Perinatal Mental Health Summit

02 November 2018
3 min read
Volume 26 · Issue 11

Abstract

On Monday 8 October, the 2018 Perinatal Mental Health Summit took place in central London. Lauren Newman reports on the proceedings and take home messages from the day

This year's Perinatal Mental Health Summit had two central themes: ‘improving perinatal mental healthcare’ and ‘implementing the 2018 national perinatal mental healthcare pathways’. As a result, the event drew delegates from around the UK and with a wide range of job titles, from student midwives to consultant psychiatrists.

Conference chair, Elaine Hanzak opened proceedings with an account of her own experience with perinatal mental illness, illustrating the continuing importance of research to recognise and treat women before it is too late. While thanking health professionals for their work to save women's lives, she challenged them to share best practice and identify gaps in services.

This challenge was then readily accepted by the speakers who followed. Dr Sonji Clarke, senior consultant in obstetrics and gynaecology and at Guy's and St Thomas' Hospital, London, outlined the new national perinatal mental health care pathways and the implications for commissioners and care providers. It was clear that there has been progress: perinatal mental health has come to the fore in the past 5 years, and new pathways feature preconception interventions. However, in addition to ambitious targets to develop equality of access for women, there are still gaps to be filled—not least connecting NHS systems with others, such as Child and Adolescent Mental Health Services (CAMHS).

The theme of preconception advice was continued by counsellor Elly Taylor, who shared her programme, ‘Becoming Us’, a series of antenatal classes for parents in her native Australia, designed to dispel many of the myths that increase stress and mental illness during pregnancy and shortly after birth. As well as expanding the programme to the UK, plans are in development to address other groups who may benefit from this intervention, such as parents of babies who need intensive care and therefore experience a more disrupted start to life as a new family.

For the final session of the morning, delegates heard from Dr Raja Gangophadhyay, consultant obstetrician at West Hertfordshire Hospitals NHS Foundation Trust, who focused on the importance of wellbeing, resilience and self care to prevent mental health illnesses that can have effects on the women, the fetus, the newborn, and the wider family.

In the afternoon, delegates heard more examples of best practice, with a talk from the perinatal mental health services team at Berkshire Healthcare NHS Foundation Trust. The Trust's new birth trauma pathway is designed to triage women more efficiently, signposting to members of the perinatal team (which includes nursery nurses, perinatal and clinical psychiatrists and even a perinatal mental health pharmacist) or more appropriate external services, such as CAMHS or GPs. The new pathway has since provided training for more than 400 staff, including nursery nurses, who are trained in spotting the signs of mental illness and in promoting parentinfant bonding. As well as the successes, the speakers—service manager Samantha Danesh-Pour, perinatal psychiatrist Dr Stephanie Cozzi, and clinical psychologist and pathway lead Dr Martha Nicholson—spoke about the challenges of implementing the service, such as the immediate and total withdrawal of support for mothers who see their babies removed, and a lack of support of fathers.
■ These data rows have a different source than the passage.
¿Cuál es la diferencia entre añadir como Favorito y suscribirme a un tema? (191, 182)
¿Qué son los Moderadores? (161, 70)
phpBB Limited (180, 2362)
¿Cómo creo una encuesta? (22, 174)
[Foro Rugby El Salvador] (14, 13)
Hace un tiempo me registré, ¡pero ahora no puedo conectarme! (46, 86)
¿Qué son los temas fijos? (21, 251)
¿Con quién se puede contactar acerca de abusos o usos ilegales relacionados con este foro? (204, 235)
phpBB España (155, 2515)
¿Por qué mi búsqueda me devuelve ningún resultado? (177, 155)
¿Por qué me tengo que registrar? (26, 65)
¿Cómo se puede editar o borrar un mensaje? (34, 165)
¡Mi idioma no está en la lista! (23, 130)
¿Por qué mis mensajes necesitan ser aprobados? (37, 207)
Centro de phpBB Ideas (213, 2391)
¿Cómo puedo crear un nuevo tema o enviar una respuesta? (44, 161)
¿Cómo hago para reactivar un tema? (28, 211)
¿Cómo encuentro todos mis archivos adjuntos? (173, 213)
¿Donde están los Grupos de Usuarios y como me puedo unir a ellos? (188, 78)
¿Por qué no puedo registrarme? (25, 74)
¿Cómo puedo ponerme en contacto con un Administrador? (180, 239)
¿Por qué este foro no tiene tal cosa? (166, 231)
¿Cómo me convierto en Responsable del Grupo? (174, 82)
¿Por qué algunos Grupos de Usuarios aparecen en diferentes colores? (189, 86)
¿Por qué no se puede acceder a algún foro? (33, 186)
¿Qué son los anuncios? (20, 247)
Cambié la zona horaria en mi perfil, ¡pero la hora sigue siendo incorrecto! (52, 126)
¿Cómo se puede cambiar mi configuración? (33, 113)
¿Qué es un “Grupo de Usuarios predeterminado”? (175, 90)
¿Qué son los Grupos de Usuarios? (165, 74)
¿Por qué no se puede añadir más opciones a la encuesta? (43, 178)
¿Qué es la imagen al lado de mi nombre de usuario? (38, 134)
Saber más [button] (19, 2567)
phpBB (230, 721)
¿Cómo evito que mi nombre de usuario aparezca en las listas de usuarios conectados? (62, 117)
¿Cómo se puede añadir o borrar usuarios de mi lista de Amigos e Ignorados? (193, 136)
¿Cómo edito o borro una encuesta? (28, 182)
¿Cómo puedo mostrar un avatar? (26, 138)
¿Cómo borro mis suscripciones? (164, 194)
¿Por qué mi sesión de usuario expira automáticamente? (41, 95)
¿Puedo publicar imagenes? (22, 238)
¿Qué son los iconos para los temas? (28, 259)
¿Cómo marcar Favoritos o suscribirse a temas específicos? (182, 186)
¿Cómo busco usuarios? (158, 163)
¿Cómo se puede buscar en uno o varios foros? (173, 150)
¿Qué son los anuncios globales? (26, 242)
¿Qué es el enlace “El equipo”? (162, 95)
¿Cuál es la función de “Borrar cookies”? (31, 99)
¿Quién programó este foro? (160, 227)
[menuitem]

With many delegates also hoping to introduce similar services, this talk also offered a fascinating and useful insight into the process of service development.
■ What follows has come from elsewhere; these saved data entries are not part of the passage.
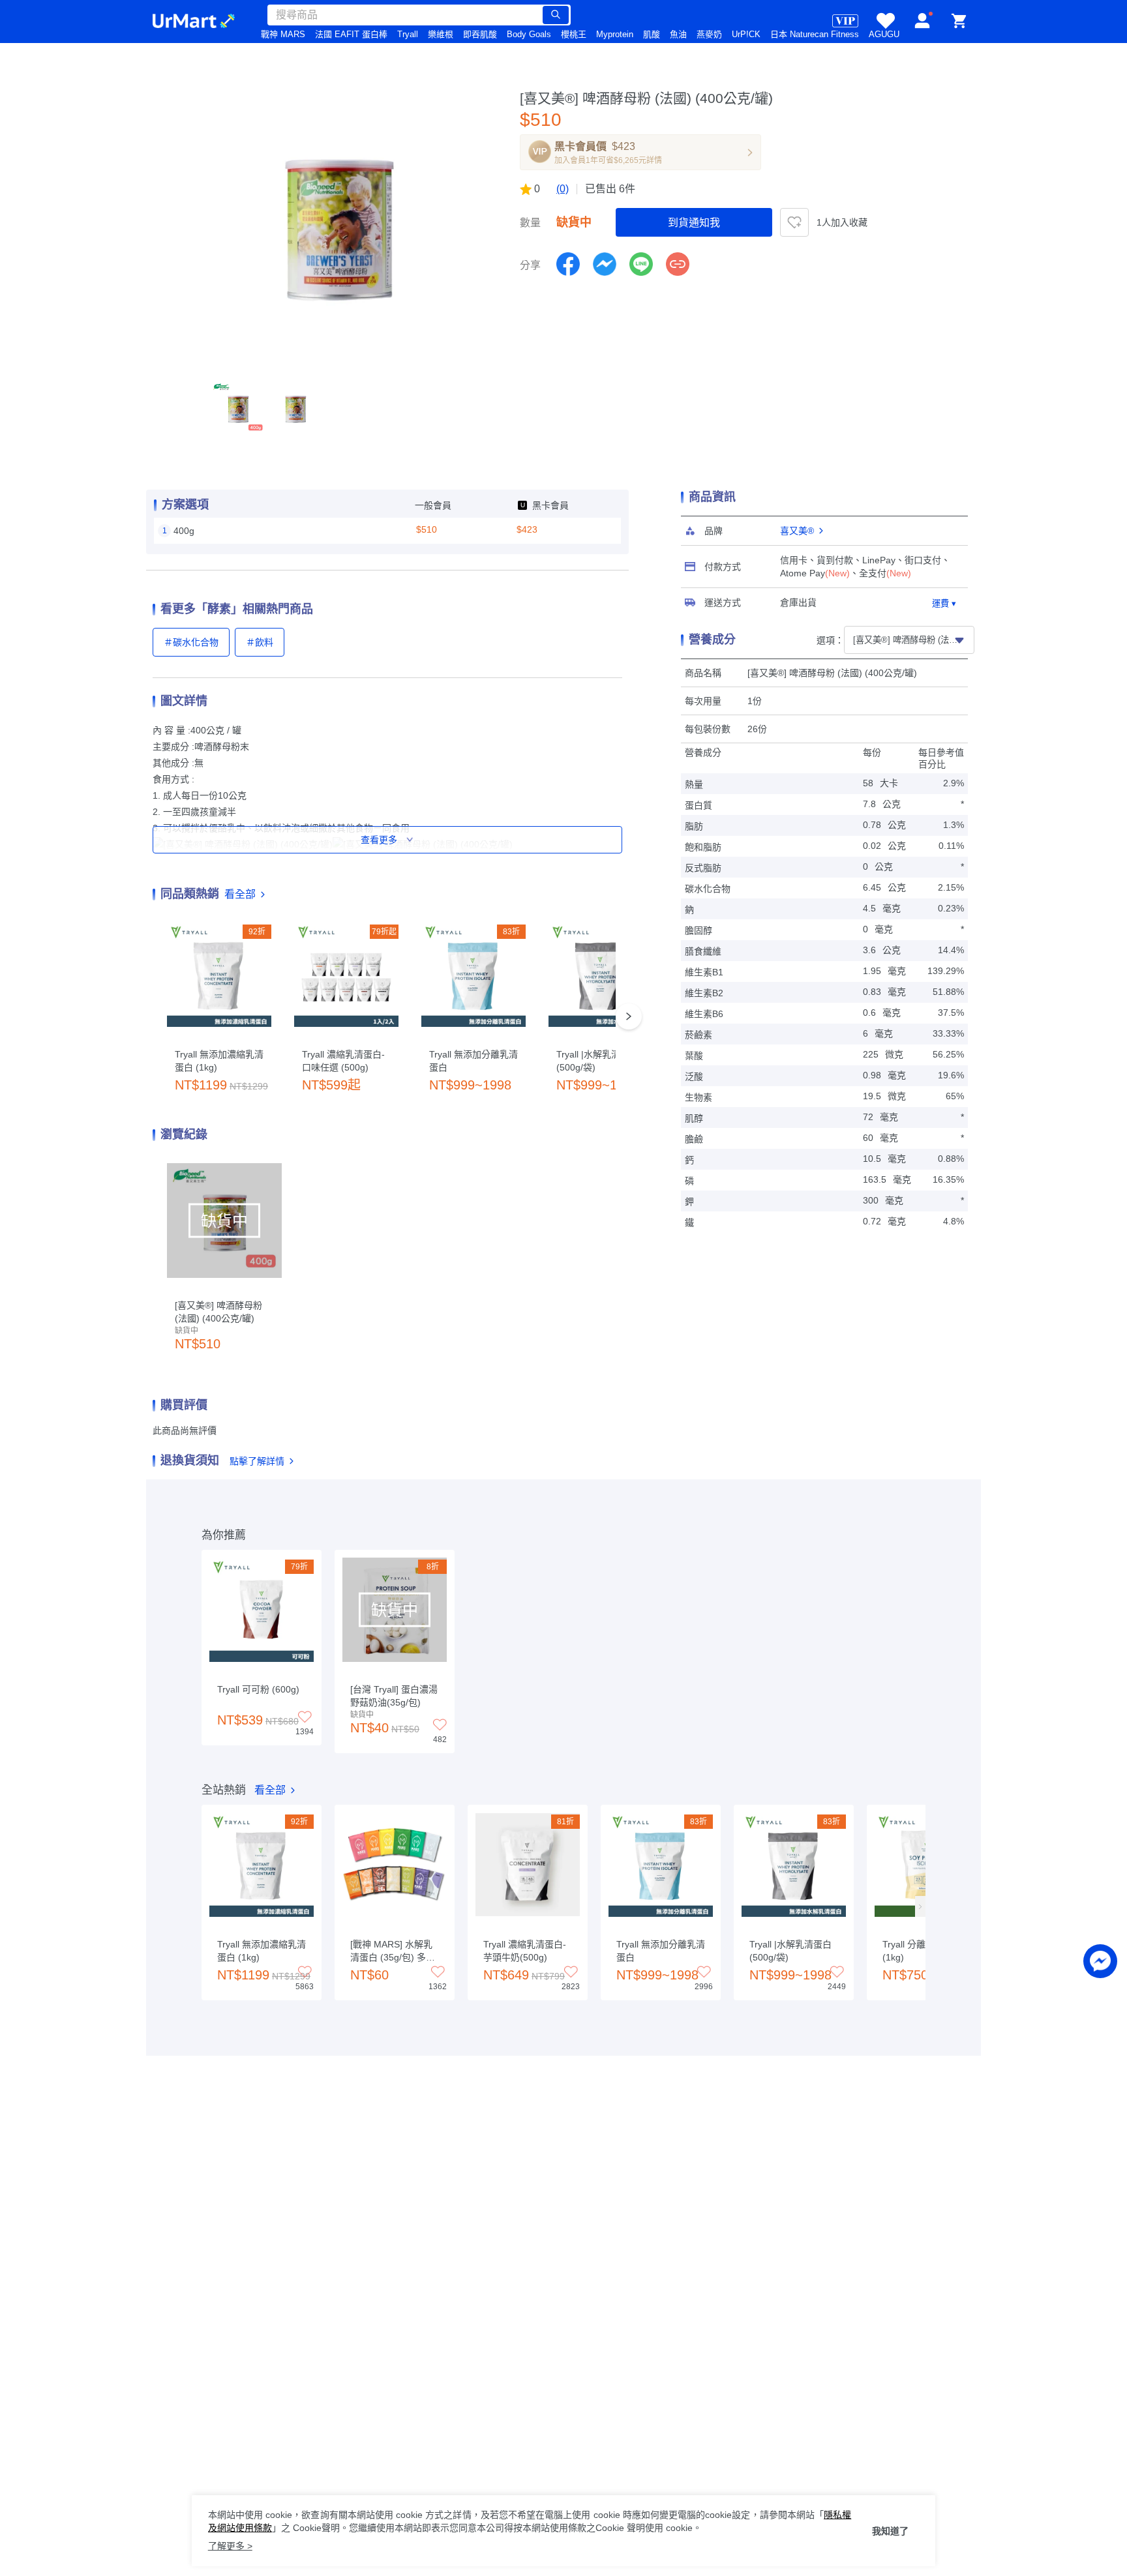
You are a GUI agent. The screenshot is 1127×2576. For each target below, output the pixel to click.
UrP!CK (746, 34)
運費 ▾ (944, 603)
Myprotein (614, 34)
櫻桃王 (573, 34)
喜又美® (797, 531)
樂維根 (440, 34)
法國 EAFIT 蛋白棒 (351, 34)
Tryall (407, 34)
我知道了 (890, 2531)
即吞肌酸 (480, 34)
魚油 (678, 34)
The lack of support for fathers and other family members was identified by all of the speakers, and so it was apt that Mark Williams, fathers' mental health campaigner, was next to speak. In an engaging and moving presentation, Mark told his story of perinatal mental illness and the lack of support for fathers who may have witnessed a traumatic birth. Citing a shocking statistic that 510 000 men globally die from suicide each year, Mark urged health professionals address perinatal mental illness in fathers and other family members.

After a short networking break, delegates returned to hear from Dr Jelena Jankovic, consultant perinatal psychiatrist, and Dr Emma Barrow, consultant liaison psychiatrist, on how perinatal mental health services in Birmingham and Solihull Mental Health NHS Foundation Trust have improved emergency assessment during mental health crisis. Using case studies, they demonstrated how classifying crises as ‘emergency’, ‘urgent’ and ‘routine’ has increased timely referrals and can provide 24/7 access to mental health care—no mean feat in one of the largest and most diverse areas of the country.
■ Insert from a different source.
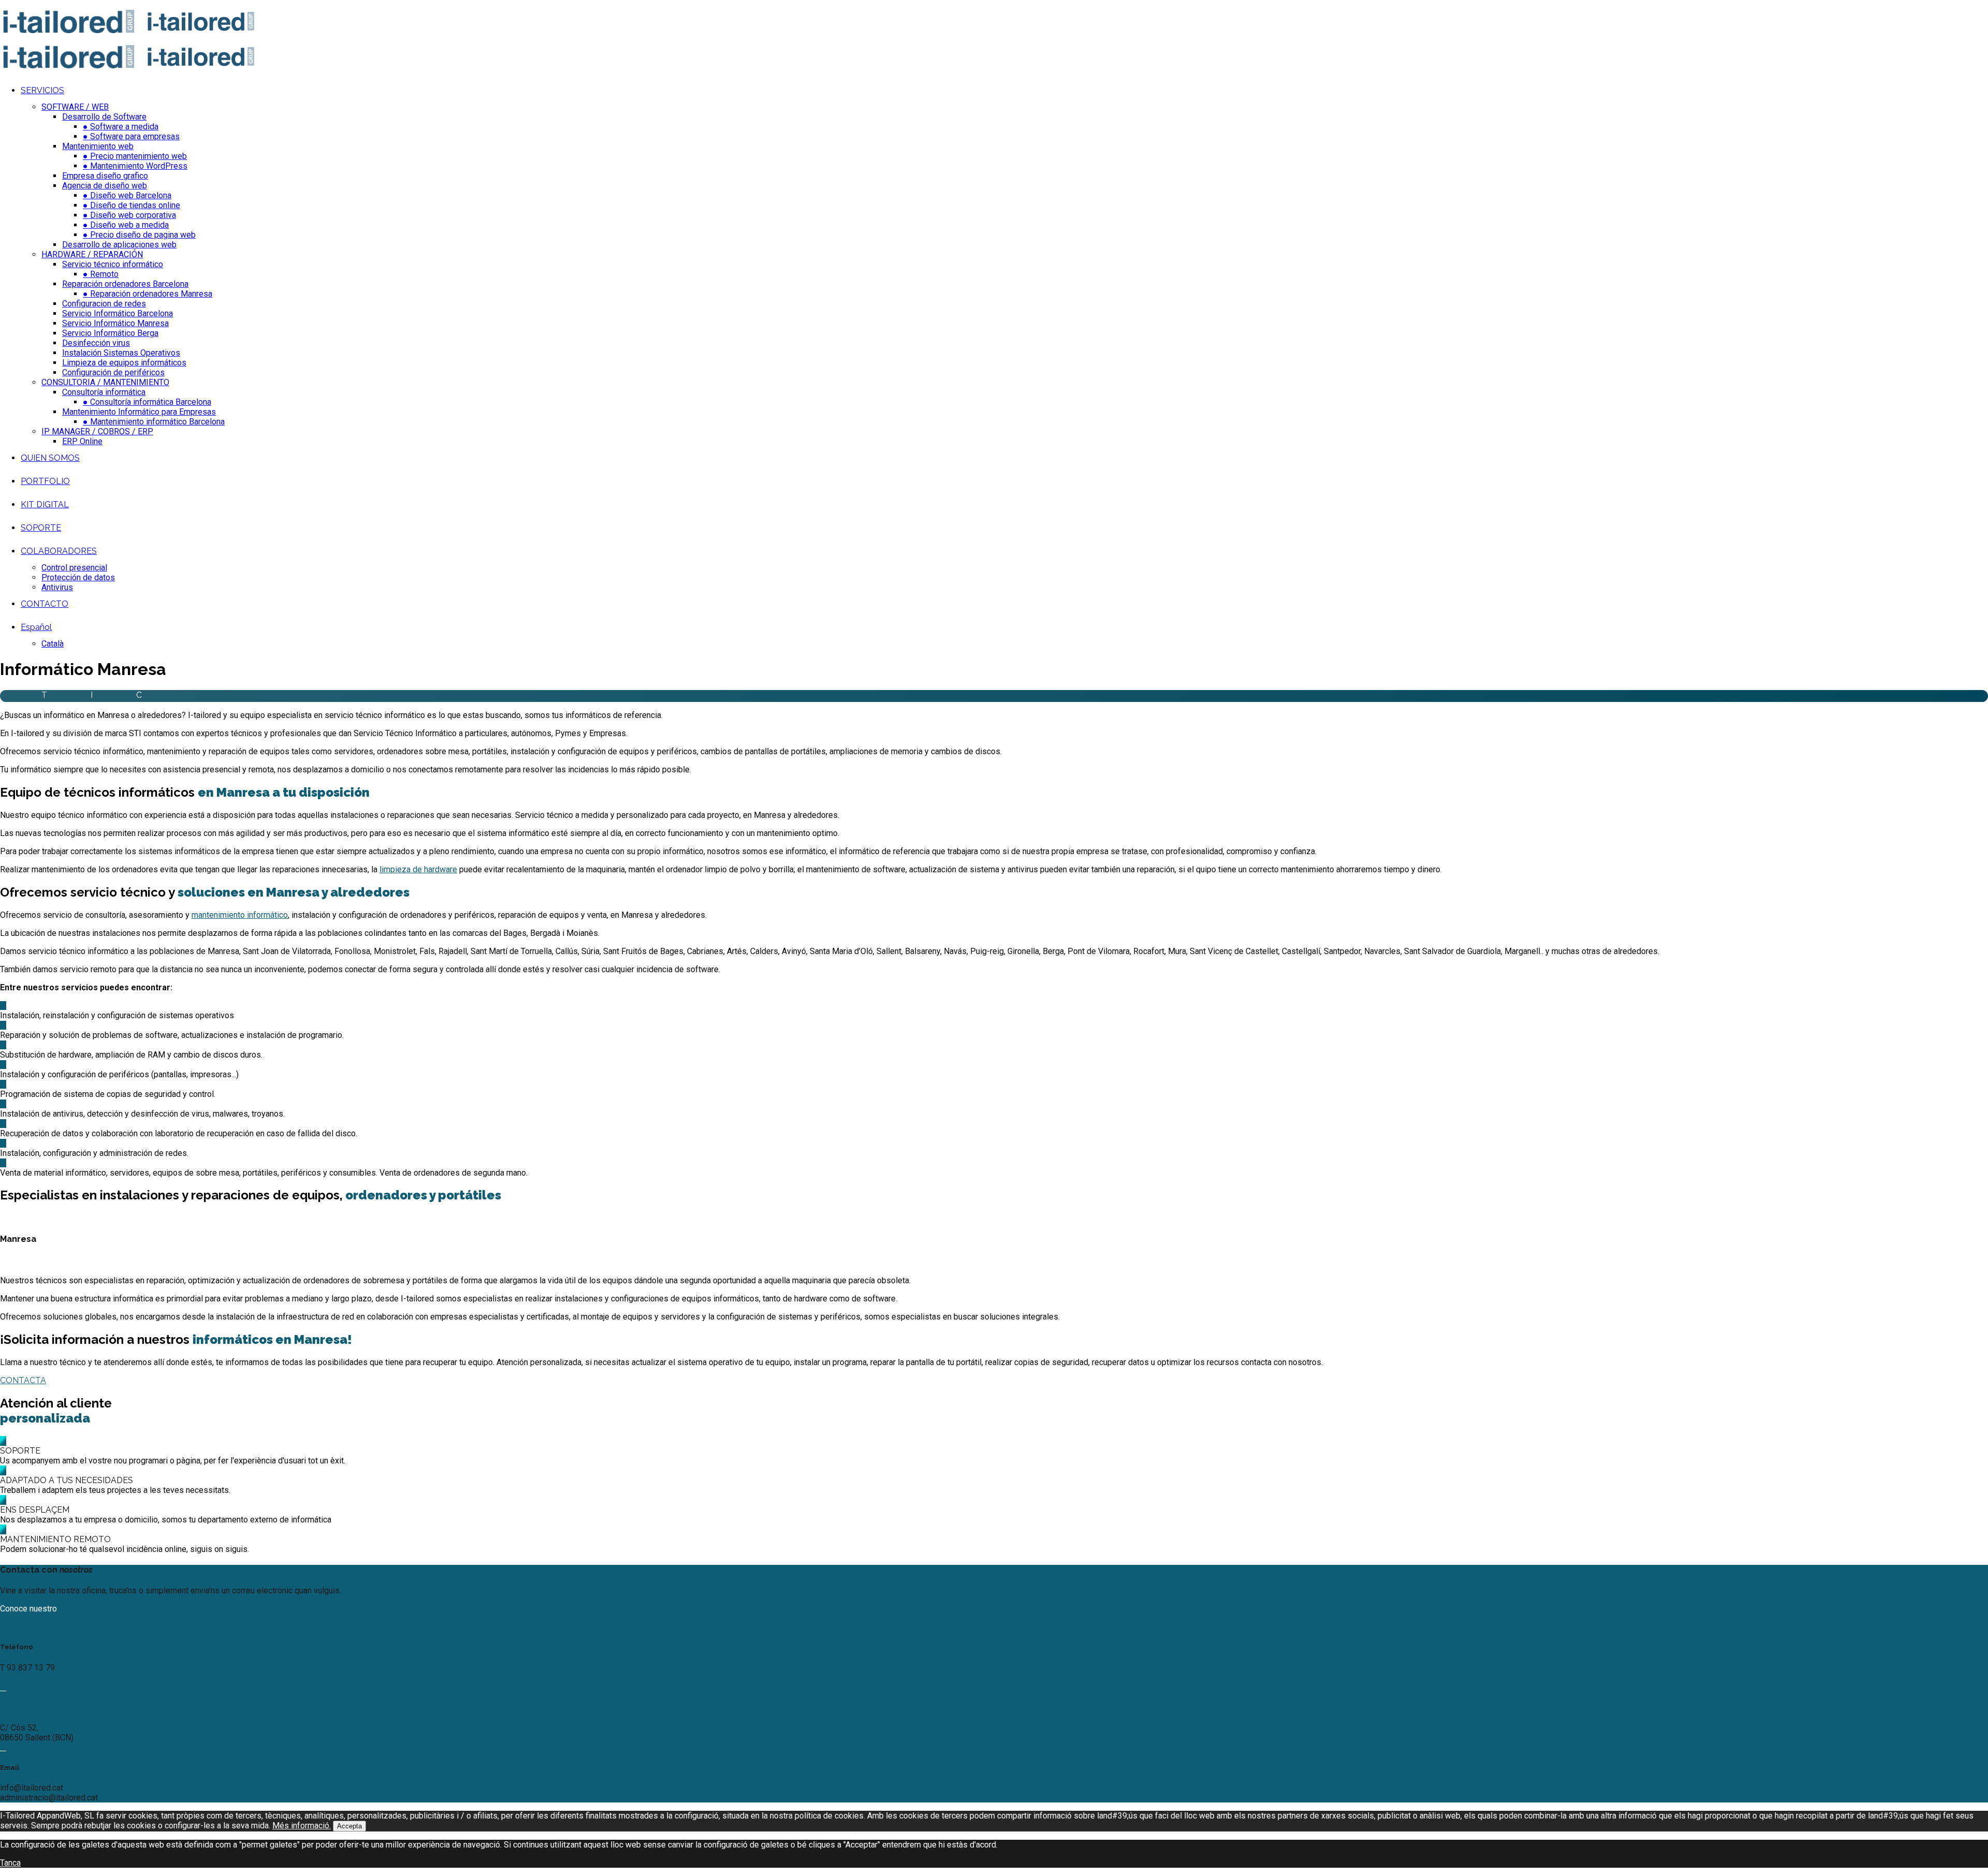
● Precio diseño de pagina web (139, 235)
Finally, to end the day of talks, delegates were treated to a surprise presentation from author Nyna Giles, whose book, The Bridesmaid's Daughter, traces the story of her own mother, a bridesmaid to Grace Kelly, later diagnosed with schizophrenia. Research revealed that the diagnosis may in fact have been postnatal depression—a fitting reminder of the progress that has been made in the recognition and treatment of mental illness in the past few decades.